カタロニアのサラゴサにある聖母マリアの聖地、ヌエストラ=セニョラ・デル・ピラル(柱の聖母)への巡礼のメダイ。材質は真鍮またはブロンズに金めっきを施しています。
直径1センチメートルの小さな円形メダイには、バシリカを背景にしたヌエストラ=セニョラ・デル・ピラルが浮き彫りにされています。聖母は後光と一体化した巨大な冠を頭上に戴き、聖母の左腕に抱かれた幼子イエズスも小さな冠を戴いています。聖母の下半身から柱頭にかけての部分は、ふだん円錐台形のマントに覆われていますが、このメダイでは全身が露出しており、聖母子の全身を目にすることができます。
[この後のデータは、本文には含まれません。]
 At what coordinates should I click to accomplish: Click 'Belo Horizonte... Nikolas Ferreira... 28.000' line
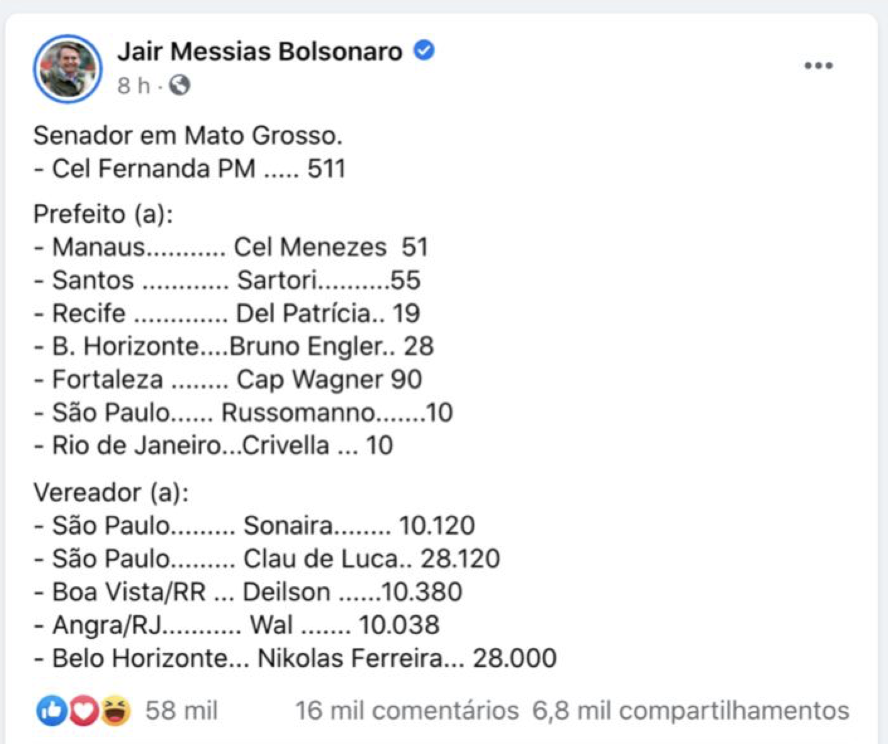(x=295, y=658)
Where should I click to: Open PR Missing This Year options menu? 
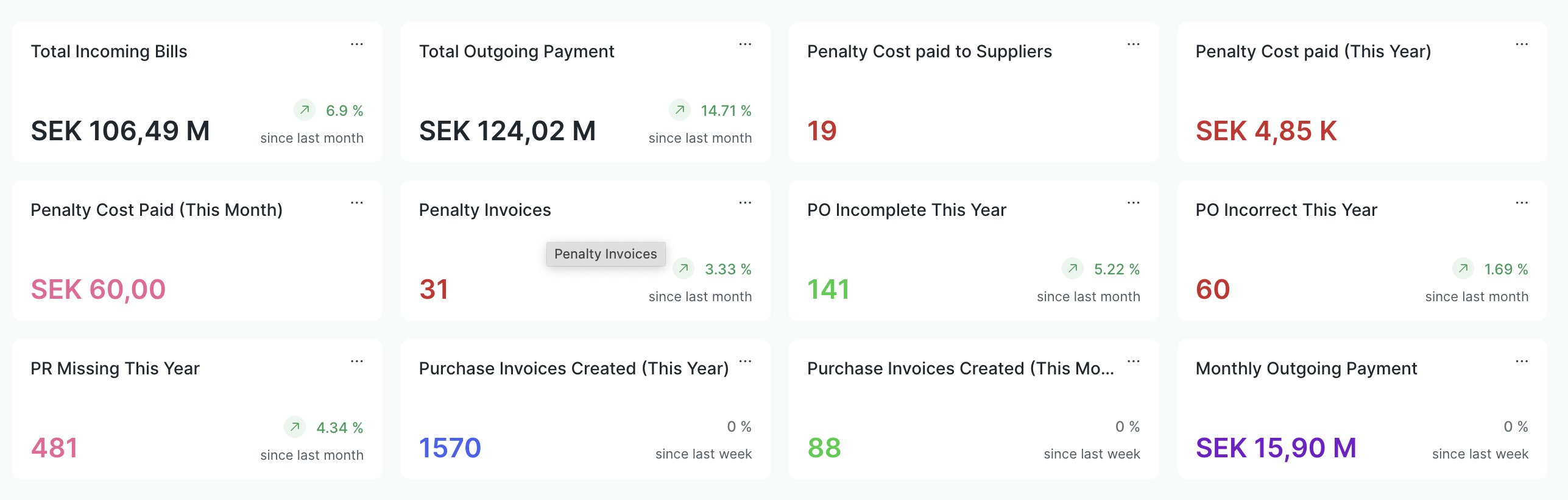pyautogui.click(x=357, y=362)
このメダイは巡礼者が胸ポケットに取り付けられるように、上部にクリップを備えています。クリップ部分では二本の赤い帯が黄色の帯を挟んでいますが、これは「ロヒグアルダ」(rojigualda)
と愛称されるスペイン国旗の配色であり、スペインとスペイン系の諸国民の守護聖女であるヌエストラ=セニョラ・デル・ピラルに、いかにもふさわしいデザインです。
1946年6月24日、教皇ピウス12世により、ヌエストラ=セニョラ・デル・ピラル聖堂は小バシリカとされました。このメダイはその頃から1950年代頃にかけて製作されたものであろうと思われます。数十年前のものであるにもかかわらず、保存状態はたいへん良好で、表面の金めっきもまったく剥がれていません。鋳造当時のままのコンディションです。